L’Accademia Tecnologica Militare di Varsavia ha acquisito con successo con metodi convenzionali gli spettri THz dei più diffusi esplosivi e di numerosi materiali innocui (tessuti, pelle, plastica), che sono andati a popolare il database di materiali del modulo di riconoscimento.
Figura 4: Spettro di un esplosivo
La Royal Holloway University e l’Università di Genova hanno concluso un primo set di test su singoli QD, dimostrando la sensibilità alla radiazione luminosa e l’eccellente figura di rumore dell’elettronica di controllo.
I primi test di imaging sono stati conclusi con successo alla Royal Holloway University: nella figura seguente, l’immagine di una foglia d’edera catturata con un singolo sensore.
Figura 5: Imaging di una foglia d’edera
L’integrazione del prototipo finale è prevista per dicembre 2010; i test di validazione sono in programma lungo l’arco dei primi sei mesi del 2011.
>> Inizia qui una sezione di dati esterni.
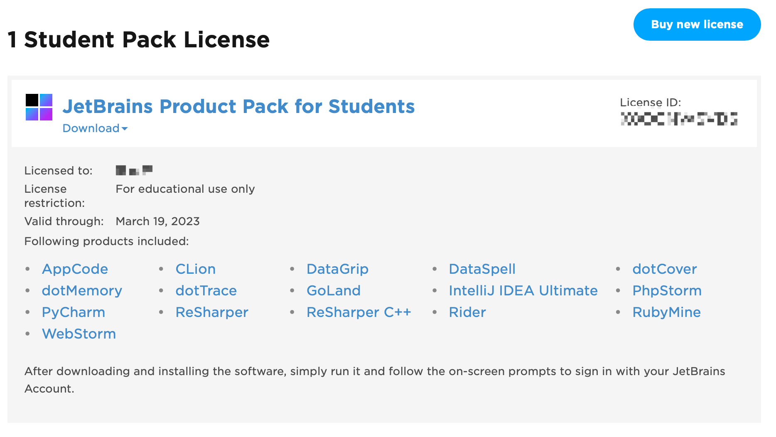This screenshot has width=776, height=437.
Task: Open the AppCode product link
Action: 75,269
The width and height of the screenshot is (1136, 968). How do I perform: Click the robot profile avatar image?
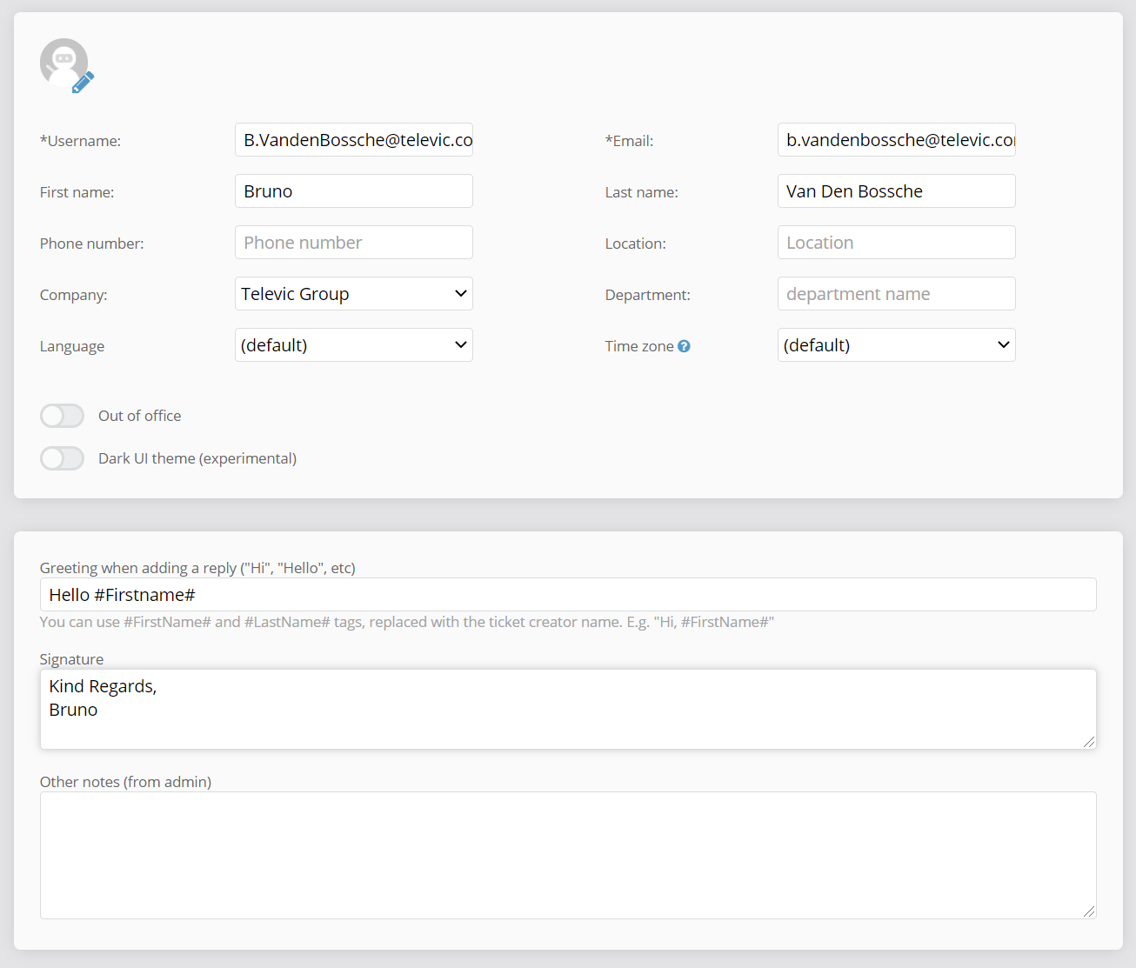coord(63,62)
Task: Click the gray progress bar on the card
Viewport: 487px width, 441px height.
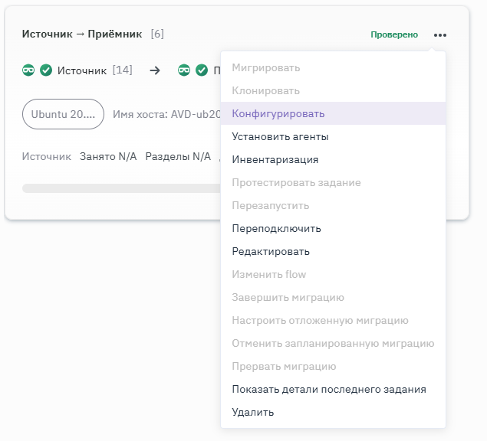Action: coord(115,188)
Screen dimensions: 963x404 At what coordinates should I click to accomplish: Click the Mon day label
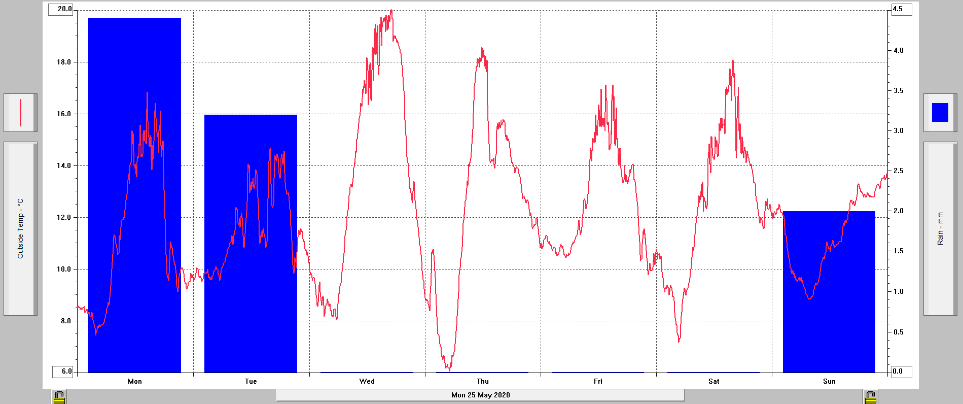click(135, 381)
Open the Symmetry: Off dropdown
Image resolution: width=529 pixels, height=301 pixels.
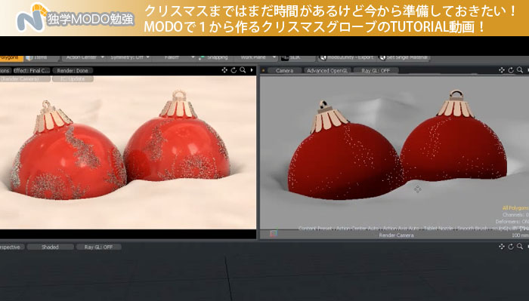coord(130,57)
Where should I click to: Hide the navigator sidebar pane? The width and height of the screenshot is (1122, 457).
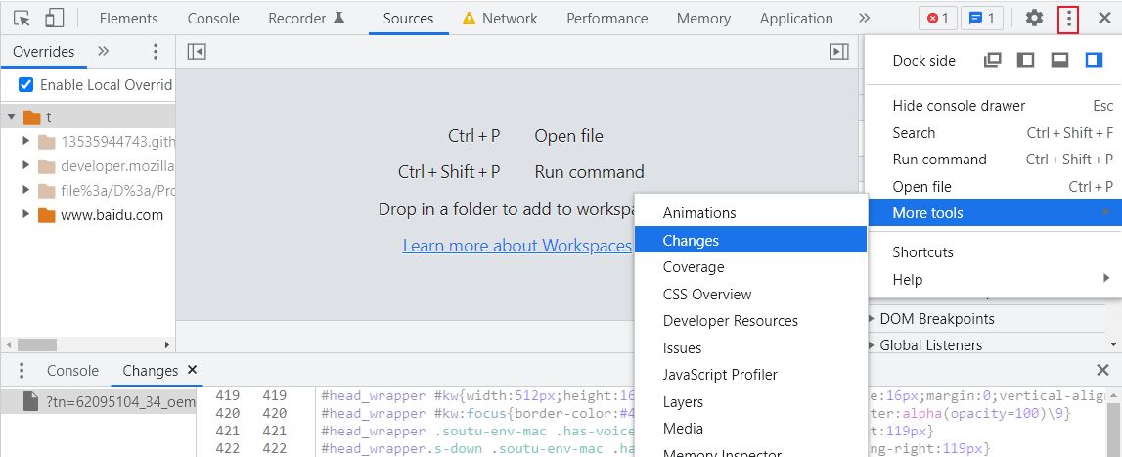click(x=197, y=52)
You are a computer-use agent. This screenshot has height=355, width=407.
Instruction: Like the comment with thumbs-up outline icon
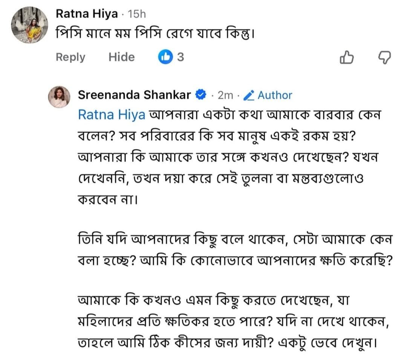(x=347, y=58)
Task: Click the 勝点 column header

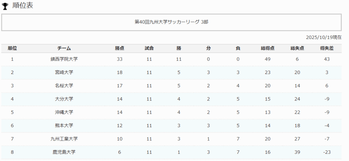Action: point(120,48)
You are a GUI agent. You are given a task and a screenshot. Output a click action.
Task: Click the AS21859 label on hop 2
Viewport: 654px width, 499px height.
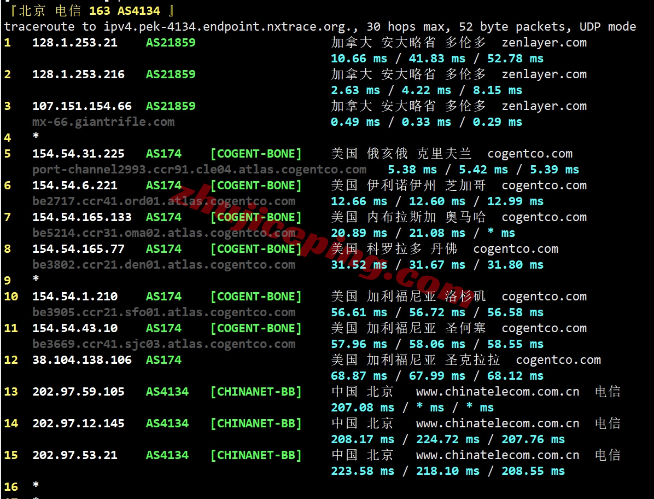[170, 74]
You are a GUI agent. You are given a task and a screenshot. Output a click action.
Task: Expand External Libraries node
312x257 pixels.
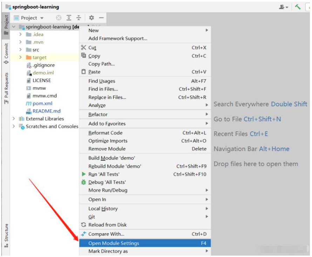14,119
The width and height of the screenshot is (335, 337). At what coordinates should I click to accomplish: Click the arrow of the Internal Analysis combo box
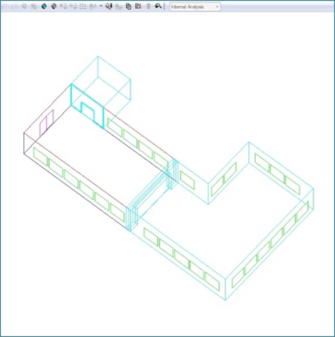(x=217, y=6)
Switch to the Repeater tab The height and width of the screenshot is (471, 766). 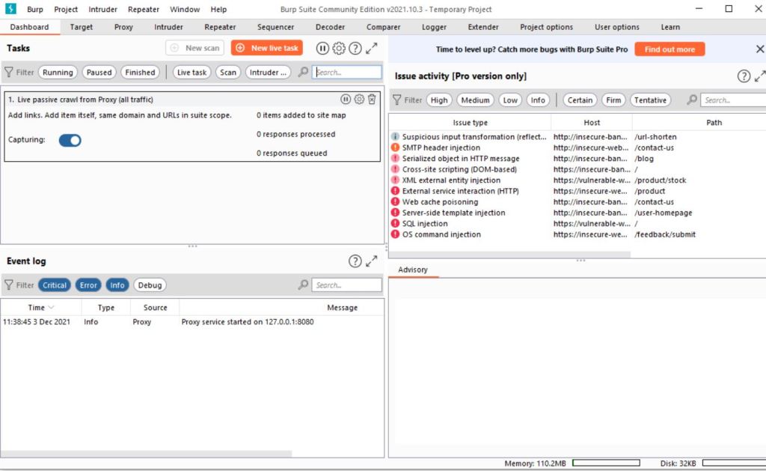click(219, 26)
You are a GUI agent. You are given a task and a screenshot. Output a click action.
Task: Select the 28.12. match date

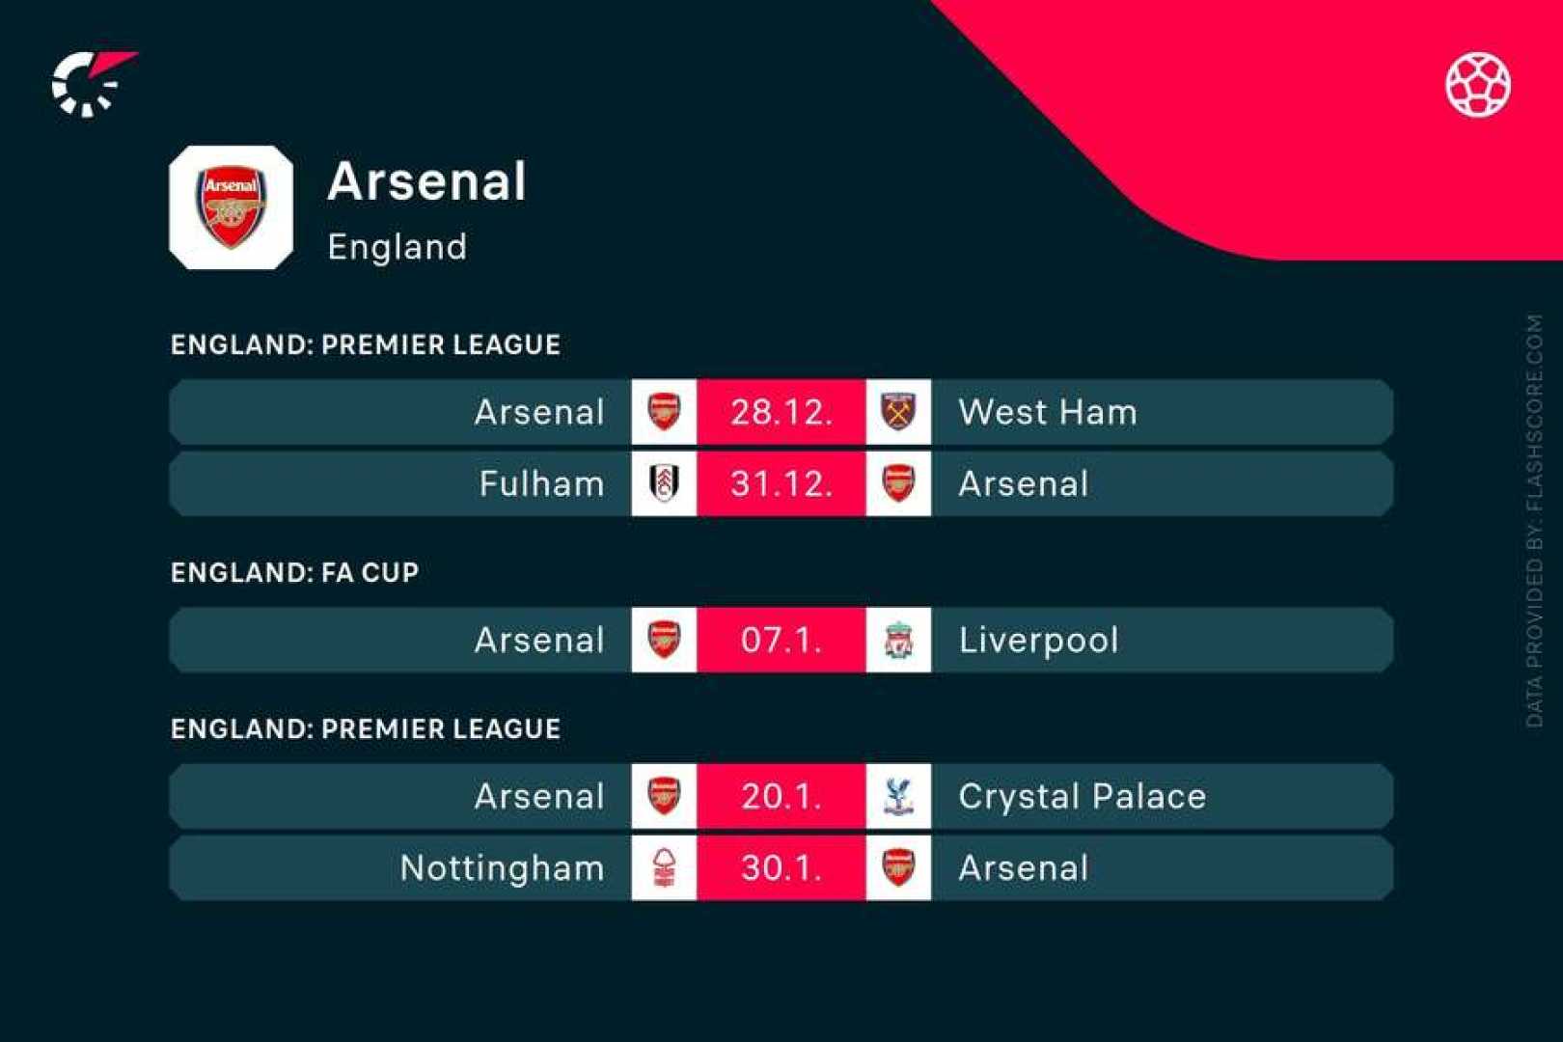coord(781,412)
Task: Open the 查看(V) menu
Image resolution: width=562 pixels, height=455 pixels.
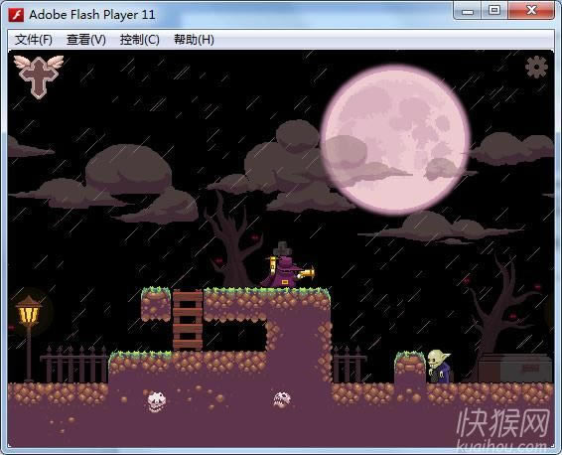Action: click(x=86, y=40)
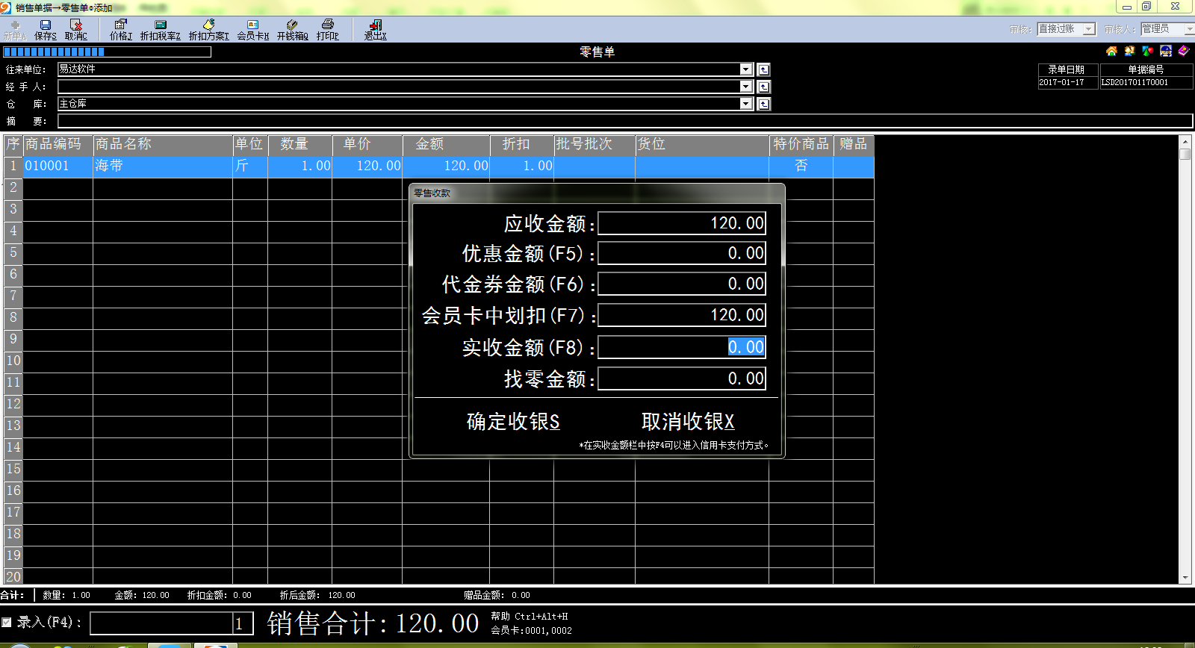This screenshot has height=648, width=1195.
Task: Click the purple help book icon
Action: point(1183,51)
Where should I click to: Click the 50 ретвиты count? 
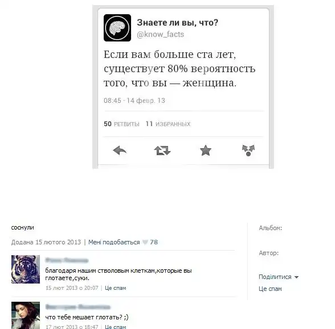(121, 124)
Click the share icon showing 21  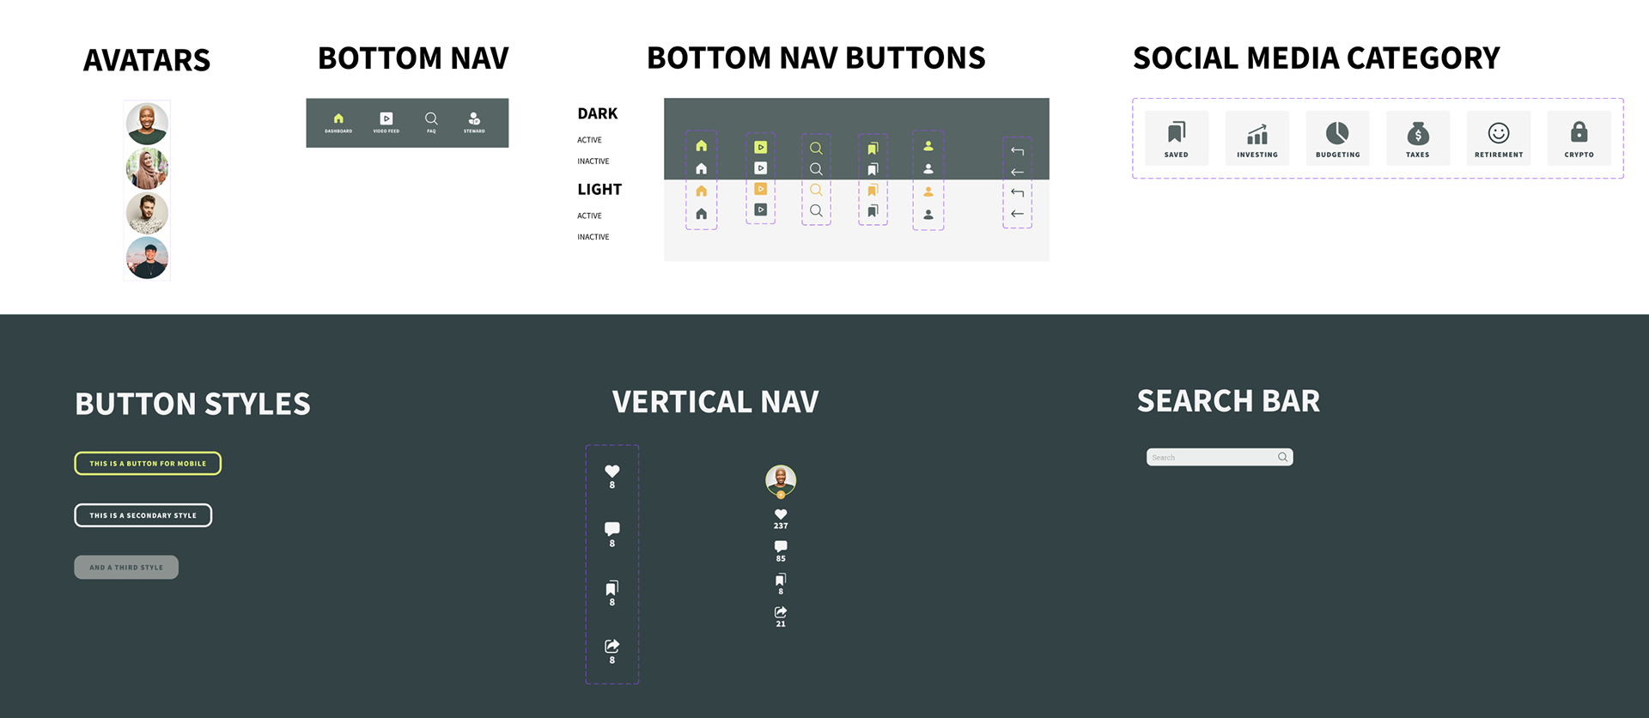pos(781,612)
Alla luce degli incoraggianti risultati sperimentali ottenuti, le aziende coinvolte stanno valutando le diverse alternative possibili per proseguire lo sviluppo e l’ottimizzazione del sistema nell’ottica di una prossima commercializzazione; Gilardoni – leader in Italia ed in Europa nella fornitura di sistemi per la sicurezza aeroportuale e partner del progetto – sta mettendo a punto insieme a C.Engineering un piano per l’industrializzazione del sistema, con un potenziale time-to-market stimato in circa 3 anni.